**Work instruction**
Reproduce, exactly and in full, only the lines below from the one containing "Instruction: Click the BridgeBio logo" through the one containing "The height and width of the screenshot is (562, 1000).".

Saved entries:
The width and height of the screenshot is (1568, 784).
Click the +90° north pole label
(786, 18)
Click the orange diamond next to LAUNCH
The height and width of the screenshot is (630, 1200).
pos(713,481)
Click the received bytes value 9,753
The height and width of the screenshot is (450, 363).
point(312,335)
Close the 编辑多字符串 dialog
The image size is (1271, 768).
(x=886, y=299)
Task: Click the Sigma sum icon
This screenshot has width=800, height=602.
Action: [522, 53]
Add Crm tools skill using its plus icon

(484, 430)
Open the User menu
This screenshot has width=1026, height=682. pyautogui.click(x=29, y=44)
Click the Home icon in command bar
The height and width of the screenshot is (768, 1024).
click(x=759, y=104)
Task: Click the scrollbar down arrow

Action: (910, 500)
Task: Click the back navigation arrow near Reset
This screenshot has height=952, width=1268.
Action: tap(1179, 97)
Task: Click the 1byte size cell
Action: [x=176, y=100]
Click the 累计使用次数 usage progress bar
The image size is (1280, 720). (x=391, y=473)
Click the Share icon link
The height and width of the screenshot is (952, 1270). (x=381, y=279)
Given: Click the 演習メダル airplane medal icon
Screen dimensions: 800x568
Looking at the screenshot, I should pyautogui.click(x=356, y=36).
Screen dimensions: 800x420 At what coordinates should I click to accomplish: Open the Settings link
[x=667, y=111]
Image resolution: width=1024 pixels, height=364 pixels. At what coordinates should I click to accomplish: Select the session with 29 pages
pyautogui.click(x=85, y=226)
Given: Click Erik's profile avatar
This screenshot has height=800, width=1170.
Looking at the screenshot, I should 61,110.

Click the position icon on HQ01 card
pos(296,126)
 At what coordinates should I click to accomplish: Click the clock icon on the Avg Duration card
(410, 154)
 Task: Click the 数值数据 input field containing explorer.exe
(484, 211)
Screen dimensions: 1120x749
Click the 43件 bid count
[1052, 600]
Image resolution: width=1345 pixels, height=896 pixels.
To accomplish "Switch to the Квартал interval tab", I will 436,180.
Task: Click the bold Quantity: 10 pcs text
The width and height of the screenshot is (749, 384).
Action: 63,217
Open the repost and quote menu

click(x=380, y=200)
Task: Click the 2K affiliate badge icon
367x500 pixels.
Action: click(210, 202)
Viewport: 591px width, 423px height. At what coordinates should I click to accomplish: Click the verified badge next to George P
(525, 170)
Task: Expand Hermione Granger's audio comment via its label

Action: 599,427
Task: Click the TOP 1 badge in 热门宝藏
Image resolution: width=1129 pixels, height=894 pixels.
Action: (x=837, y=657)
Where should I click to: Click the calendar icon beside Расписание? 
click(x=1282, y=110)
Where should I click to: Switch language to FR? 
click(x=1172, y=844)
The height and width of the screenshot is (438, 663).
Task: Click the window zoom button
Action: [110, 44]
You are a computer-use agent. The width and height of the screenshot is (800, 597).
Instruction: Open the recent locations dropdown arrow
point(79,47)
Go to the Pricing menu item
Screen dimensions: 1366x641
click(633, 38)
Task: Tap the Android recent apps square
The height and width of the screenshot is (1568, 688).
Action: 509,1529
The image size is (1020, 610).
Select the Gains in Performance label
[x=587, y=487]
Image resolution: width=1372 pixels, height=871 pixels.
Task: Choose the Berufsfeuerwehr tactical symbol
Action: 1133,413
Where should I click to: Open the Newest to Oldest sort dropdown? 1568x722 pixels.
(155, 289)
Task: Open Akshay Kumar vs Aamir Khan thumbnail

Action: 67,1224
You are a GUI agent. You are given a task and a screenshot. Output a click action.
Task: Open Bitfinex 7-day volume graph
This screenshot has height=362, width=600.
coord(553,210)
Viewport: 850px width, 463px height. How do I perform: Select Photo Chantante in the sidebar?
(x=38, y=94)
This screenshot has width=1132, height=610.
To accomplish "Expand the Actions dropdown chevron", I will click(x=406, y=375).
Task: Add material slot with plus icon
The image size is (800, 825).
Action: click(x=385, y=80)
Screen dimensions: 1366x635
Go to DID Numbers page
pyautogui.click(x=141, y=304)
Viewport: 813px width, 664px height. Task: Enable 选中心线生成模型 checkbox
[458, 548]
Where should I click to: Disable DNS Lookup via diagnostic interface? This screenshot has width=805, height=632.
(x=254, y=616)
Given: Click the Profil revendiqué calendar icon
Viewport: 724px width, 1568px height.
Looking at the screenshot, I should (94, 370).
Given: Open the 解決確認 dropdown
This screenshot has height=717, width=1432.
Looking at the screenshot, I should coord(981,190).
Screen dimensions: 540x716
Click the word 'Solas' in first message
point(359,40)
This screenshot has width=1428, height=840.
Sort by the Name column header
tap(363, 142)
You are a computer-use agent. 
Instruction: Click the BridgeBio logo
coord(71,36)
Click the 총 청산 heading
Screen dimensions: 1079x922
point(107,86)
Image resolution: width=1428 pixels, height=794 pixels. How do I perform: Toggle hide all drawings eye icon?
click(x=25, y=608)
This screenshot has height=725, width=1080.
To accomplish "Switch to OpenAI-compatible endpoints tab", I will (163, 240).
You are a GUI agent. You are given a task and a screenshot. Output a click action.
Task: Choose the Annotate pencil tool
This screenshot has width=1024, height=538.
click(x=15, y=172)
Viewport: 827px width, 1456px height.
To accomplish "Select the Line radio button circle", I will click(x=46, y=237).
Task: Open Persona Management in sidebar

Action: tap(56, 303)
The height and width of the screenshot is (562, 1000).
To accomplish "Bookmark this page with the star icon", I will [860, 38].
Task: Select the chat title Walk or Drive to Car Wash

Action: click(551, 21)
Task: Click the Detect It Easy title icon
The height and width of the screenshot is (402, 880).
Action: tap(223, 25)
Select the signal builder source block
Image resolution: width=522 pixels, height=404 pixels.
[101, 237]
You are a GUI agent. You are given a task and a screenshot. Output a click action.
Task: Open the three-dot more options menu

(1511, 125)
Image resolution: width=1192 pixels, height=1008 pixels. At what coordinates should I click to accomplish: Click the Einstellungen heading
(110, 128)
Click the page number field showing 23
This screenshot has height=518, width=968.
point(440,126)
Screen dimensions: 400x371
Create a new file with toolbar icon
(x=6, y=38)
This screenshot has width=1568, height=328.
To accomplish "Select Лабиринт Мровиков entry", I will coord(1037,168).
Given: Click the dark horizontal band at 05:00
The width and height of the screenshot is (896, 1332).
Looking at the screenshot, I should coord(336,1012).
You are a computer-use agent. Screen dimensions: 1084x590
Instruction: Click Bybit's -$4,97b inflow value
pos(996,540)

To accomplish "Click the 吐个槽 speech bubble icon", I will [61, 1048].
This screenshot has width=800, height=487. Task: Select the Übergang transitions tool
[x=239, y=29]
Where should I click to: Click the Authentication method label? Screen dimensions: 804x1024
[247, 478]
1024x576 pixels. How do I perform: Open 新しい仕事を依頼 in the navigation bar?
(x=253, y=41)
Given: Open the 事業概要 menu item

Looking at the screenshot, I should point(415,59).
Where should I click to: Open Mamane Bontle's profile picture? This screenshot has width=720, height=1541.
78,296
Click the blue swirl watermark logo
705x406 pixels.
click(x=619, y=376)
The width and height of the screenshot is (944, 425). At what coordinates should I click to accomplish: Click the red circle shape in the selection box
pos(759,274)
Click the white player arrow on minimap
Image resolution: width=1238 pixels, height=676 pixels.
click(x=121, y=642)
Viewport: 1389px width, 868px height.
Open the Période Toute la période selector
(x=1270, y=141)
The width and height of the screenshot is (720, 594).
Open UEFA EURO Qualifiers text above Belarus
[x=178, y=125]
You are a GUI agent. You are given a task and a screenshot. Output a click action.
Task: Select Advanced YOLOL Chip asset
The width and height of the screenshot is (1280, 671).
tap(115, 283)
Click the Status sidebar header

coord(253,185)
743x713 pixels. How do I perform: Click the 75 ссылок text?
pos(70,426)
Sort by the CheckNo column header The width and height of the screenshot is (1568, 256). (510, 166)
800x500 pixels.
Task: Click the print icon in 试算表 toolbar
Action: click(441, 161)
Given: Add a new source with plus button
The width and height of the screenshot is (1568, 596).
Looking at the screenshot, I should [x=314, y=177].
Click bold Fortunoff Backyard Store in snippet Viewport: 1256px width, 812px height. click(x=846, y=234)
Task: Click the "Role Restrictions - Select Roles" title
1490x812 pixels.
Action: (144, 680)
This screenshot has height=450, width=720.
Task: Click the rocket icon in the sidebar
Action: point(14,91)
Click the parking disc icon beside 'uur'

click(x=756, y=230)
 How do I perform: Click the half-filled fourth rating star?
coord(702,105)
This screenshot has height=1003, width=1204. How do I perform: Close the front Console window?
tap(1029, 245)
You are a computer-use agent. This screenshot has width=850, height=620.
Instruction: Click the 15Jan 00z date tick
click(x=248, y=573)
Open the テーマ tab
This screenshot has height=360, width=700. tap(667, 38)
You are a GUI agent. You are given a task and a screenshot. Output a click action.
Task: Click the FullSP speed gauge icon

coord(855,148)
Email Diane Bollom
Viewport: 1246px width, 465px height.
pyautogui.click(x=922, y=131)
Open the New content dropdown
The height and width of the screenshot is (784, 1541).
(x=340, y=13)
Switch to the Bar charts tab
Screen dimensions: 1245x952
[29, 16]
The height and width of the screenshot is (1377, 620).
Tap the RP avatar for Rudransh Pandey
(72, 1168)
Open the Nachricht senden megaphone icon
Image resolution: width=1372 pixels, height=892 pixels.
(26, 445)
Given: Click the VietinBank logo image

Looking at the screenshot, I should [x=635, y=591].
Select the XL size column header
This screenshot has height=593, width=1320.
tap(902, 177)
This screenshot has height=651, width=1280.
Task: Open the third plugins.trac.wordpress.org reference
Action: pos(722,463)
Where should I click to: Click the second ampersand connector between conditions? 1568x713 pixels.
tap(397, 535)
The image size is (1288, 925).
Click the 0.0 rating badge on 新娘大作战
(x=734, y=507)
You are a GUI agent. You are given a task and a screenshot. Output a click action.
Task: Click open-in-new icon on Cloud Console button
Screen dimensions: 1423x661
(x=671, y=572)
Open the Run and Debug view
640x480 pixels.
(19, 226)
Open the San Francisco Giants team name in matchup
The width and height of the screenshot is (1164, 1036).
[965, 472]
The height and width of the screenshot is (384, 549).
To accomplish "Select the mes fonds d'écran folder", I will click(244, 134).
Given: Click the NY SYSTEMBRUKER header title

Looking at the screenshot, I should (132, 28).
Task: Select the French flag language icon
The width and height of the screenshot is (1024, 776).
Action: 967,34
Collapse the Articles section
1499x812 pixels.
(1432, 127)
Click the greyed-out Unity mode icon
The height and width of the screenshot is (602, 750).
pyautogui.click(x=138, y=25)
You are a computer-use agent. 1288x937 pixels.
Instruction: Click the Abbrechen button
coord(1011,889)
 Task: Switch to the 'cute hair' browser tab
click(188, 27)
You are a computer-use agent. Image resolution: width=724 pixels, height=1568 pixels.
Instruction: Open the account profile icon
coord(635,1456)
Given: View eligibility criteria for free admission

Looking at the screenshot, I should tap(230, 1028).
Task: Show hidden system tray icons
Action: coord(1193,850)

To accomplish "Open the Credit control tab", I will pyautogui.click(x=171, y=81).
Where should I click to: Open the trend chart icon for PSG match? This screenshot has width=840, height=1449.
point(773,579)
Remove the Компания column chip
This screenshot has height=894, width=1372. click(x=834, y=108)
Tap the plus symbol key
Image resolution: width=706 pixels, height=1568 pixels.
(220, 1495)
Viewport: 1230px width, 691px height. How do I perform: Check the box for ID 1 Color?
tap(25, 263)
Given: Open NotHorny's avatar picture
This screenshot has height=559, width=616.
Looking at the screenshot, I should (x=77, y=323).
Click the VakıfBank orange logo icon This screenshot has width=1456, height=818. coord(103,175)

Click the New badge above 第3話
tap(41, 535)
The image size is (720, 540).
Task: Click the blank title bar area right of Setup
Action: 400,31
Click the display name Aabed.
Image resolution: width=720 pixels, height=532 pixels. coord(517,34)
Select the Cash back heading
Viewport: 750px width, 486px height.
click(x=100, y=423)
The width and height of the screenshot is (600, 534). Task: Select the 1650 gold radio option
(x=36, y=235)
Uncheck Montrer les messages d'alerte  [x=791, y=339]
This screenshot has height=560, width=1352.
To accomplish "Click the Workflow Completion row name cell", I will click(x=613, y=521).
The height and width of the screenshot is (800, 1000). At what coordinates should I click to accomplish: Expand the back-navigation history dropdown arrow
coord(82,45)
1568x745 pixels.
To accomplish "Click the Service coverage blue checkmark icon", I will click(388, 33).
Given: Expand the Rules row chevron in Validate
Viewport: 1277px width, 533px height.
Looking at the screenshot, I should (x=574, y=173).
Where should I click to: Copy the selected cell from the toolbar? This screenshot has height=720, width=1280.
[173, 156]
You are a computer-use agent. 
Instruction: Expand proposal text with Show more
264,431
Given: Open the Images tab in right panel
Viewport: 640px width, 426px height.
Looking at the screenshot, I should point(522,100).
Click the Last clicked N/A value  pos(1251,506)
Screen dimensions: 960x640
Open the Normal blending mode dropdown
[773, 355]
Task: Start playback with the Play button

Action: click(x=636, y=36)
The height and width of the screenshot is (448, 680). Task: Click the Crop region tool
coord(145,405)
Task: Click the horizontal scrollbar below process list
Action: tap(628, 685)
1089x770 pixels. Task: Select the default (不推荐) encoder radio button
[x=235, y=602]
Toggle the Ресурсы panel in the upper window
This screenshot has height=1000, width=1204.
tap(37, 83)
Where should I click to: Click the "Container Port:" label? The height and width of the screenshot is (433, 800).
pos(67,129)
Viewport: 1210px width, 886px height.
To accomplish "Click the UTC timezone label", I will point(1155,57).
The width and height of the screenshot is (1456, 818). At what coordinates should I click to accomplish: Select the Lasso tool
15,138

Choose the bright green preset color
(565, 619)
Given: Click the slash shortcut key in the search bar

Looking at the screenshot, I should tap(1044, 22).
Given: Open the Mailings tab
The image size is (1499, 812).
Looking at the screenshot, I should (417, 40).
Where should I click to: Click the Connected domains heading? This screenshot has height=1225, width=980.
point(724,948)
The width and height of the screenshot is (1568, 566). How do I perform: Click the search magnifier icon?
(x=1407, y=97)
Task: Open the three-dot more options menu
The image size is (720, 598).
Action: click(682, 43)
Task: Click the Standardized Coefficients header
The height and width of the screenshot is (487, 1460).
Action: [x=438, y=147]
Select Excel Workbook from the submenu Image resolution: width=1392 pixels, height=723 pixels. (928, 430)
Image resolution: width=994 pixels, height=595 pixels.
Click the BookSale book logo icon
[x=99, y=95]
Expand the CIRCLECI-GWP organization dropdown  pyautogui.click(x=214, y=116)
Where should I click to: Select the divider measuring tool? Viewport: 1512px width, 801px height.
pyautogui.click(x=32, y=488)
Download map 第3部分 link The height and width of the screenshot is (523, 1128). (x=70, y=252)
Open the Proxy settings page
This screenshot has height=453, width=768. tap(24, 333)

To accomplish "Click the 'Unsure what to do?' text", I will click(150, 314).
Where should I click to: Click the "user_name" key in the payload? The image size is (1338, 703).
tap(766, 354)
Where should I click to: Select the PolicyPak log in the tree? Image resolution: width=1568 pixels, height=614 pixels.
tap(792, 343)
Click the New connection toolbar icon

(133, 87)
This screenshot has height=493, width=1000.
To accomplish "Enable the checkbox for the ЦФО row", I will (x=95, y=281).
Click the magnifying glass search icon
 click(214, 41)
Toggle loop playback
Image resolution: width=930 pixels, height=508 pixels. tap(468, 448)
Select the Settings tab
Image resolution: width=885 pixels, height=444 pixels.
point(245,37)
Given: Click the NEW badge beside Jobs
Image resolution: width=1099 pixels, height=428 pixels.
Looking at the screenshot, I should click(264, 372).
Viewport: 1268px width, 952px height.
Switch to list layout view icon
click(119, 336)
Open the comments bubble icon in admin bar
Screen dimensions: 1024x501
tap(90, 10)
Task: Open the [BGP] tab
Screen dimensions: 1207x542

**Exercise response**
Instruction: Click the BridgeBio logo
coord(71,36)
Click the 총 청산 heading
Screen dimensions: 1079x922
point(107,86)
Image resolution: width=1428 pixels, height=794 pixels. How do I perform: Toggle hide all drawings eye icon?
click(x=25, y=608)
This screenshot has height=725, width=1080.
To accomplish "Switch to OpenAI-compatible endpoints tab", I will (163, 240).
You are a GUI agent. You are given a task and a screenshot. Output a click action.
Task: Choose the Annotate pencil tool
This screenshot has width=1024, height=538.
click(x=15, y=172)
Viewport: 827px width, 1456px height.
To accomplish "Select the Line radio button circle", I will click(x=46, y=237).
Task: Open Persona Management in sidebar

Action: tap(56, 303)
The height and width of the screenshot is (562, 1000).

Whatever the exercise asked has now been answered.